Is that news? I thought we knew that our pensions were worth nothing.

Some pensions are worth plenty – including those for many people now on the brink of retirement. This story was based on a report from the Institute for Fiscal Studies, examining the broader question of how today’s 40-year-olds are doing compared with 40-year-olds 10, 20 and 30 years ago.

In other words, are we richer than our parents?

To be precise, are we richer than our parents were when they were our age, judging by income, savings, debt, pensions and housing.

And the baby boomers took all the money?

The boomer generation did roll like a gigantic steamroller through the past 60 years and did pretty well. Take real equivalised household income.

Take what?

A measure of income corrected to take account both of inflation and different family sizes. What the IFS finds is that the generation born in the 1940s – currently about 70 – was richer at the age of 60 than the 1950s generation is today, now aged about 60. And the 1950s generation was richer at the age of 50 than the 1960s generation is today, just as the 1960s generation was richer at the age of 40 than the 1970s generation is today.

So we’re all getting poorer. But the economy hasn’t been shrinking for 40 years, has it?

No. It shrank a lot five years ago and has hardly recovered. That is largely why each generation now is doing badly relative to the previous cohort 10 years ago. But there’s more to the story than the recession. What we see is that the 1970s generation had more money when they were young than their parents did. But they spent it.

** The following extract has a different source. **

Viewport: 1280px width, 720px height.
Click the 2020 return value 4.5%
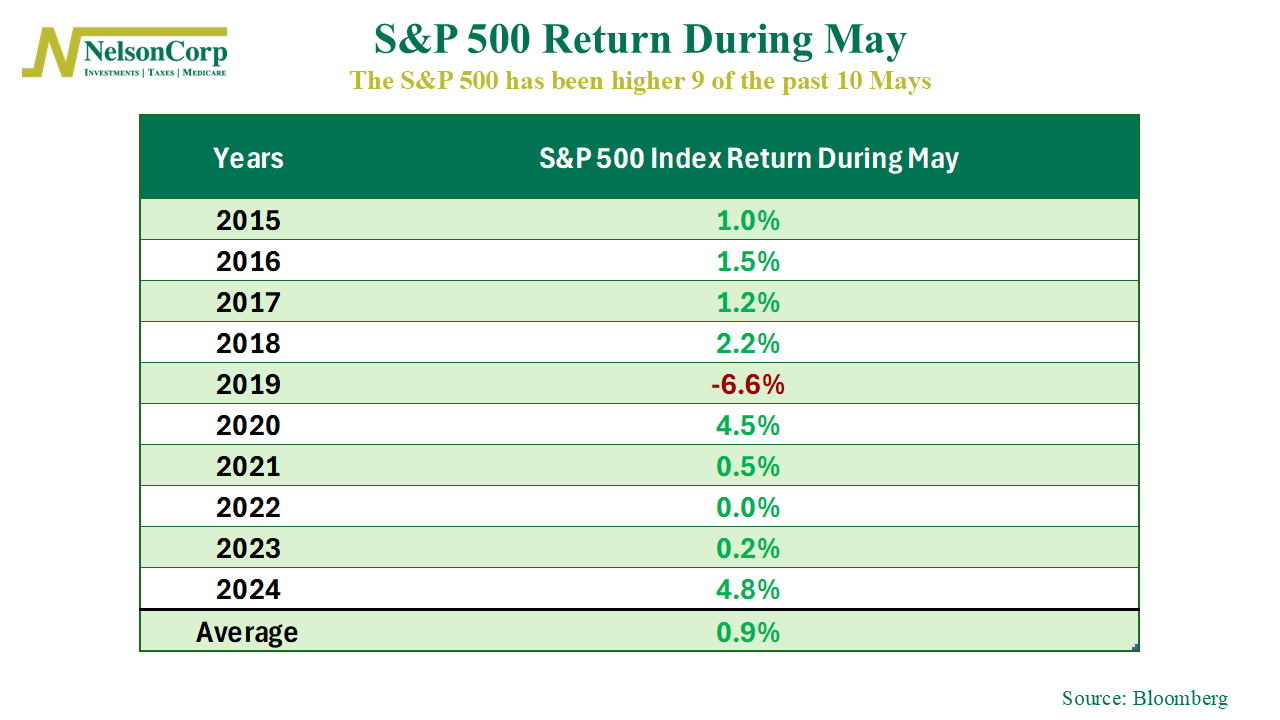click(748, 425)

They really only have themselves to blame, then.

Well – perhaps, perhaps not. Nobody knew quite how generous – or expensive – today’s pensions were going to be. Even if the younger generation were far-sighted it’s not clear they would want to pay for quite such gold-plated retirements. But anyway, they were short-sighted, as we all are, and will pay the price. Their parents may have been equally myopic but typically had automatic pensions and didn’t have the same freedom to mess up.

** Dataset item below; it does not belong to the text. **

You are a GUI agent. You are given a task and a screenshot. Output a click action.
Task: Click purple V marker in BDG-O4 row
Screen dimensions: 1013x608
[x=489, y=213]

So today’s thirty and fortysomethings have been screwed on pensions.

Well, yes, they have. But they’ve also hurt themselves. At the age of 30, the 1970s generation was spending almost twice as much as the 1940s generation and, unlike all previous cohorts, they were net borrowers rather than net savers.

What about house prices?

That’s another part of the story, in which everything seems to be conspiring to favour the boomer generation. House prices are near record levels, which of course helps homeowners – who tend to be older. Younger people have struggled not only to buy a home, but also to upgrade the homes they have. According to estimates cited by the IFS, the average age of first-time buyers has risen by five years since the 1960s – but the average age of second-time buyers has risen by an astonishing 15 years. Even people who can get on the housing ladder have only grabbed the bottom rung and are digging their fingernails into the wood.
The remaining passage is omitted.